Goodman recommends resisting ideology and adopting pragmatism, but—and this is the main weakness of his book—he ignores that this is what Israel is already doing, with the support of a huge majority of Israelis. Indeed, following the 2000 Palestinian terror campaign, Israelis have no illusions about peace with the Palestinians and are engaged in conflict management to reduce terrorism, prevent a Hamas takeover of the Palestinian Authority, and create more prosperity among Palestinians despite widespread corruption and mismanagement.
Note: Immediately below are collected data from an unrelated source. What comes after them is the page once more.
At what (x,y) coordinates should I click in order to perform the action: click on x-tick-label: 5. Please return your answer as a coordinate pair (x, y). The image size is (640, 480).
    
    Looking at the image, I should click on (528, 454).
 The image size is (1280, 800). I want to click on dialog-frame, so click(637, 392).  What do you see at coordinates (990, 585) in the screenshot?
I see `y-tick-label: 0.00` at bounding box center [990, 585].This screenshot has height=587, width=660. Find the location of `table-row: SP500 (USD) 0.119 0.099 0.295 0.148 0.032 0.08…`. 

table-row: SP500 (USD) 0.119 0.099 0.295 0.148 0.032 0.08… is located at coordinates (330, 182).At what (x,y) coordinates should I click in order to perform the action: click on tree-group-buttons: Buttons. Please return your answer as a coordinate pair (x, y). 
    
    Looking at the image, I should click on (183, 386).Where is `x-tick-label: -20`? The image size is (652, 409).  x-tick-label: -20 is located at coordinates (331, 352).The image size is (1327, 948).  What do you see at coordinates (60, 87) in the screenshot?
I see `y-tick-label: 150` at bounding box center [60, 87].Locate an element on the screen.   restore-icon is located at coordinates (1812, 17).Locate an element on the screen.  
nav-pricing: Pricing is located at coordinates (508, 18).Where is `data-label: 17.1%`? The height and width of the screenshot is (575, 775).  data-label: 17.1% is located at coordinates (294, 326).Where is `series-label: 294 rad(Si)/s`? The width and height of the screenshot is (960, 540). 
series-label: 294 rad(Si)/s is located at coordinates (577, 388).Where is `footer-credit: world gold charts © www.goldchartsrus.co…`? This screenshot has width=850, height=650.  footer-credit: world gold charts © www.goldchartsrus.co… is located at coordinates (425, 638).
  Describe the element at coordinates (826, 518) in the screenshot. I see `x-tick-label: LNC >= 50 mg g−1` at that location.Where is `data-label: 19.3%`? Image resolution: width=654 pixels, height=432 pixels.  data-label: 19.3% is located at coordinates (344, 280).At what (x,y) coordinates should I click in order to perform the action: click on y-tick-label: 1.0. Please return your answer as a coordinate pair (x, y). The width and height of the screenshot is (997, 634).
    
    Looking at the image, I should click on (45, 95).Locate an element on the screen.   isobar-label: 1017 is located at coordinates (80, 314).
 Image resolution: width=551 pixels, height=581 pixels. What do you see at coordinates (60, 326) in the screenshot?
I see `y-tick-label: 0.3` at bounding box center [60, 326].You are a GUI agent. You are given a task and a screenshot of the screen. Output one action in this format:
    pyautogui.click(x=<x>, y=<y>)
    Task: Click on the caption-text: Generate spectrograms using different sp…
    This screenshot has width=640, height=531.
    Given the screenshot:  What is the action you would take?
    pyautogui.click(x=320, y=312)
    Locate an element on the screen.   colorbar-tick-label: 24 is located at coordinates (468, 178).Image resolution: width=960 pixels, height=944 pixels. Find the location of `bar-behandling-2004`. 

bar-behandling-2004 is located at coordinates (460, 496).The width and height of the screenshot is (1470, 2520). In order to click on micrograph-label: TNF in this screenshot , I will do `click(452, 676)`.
Emphasizing ideologies on the extremes, which have limited impact, ignores the main thrust of Israeli politics, which is pragmatic and always has been: Menachem Begin agreed not to annex the West Bank in 1977 to include Moshe Dayan in his government. At Oslo, Yitzhak Rabin was not swayed by peace visionaries but envisioned security-for-land. Under pressure from the Obama administration in 2009, Benjamin Netanyahu announced support for the two-state solution and in 2013 agreed to discuss John Kerry's peace plan.
Goodman's preoccupation with ideology paints an unrealistic portrait of Israel's society and politics. Actually, there is a continuum in the positions of Israelis on national security. The majority of Israelis are centrists ready for a territorial compromise but resisting risky concessions until the Palestinians show signs of moderation.